#### Dataset entries
——————

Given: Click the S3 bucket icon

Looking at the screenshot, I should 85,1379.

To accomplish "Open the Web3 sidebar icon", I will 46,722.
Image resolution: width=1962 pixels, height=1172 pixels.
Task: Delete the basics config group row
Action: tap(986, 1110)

——————

#### Exercise aim
Retype every record without alteration.

#### Exercise answer
Given: Click the S3 bucket icon

Looking at the screenshot, I should 85,1379.

To accomplish "Open the Web3 sidebar icon", I will 46,722.
Image resolution: width=1962 pixels, height=1172 pixels.
Task: Delete the basics config group row
Action: tap(986, 1110)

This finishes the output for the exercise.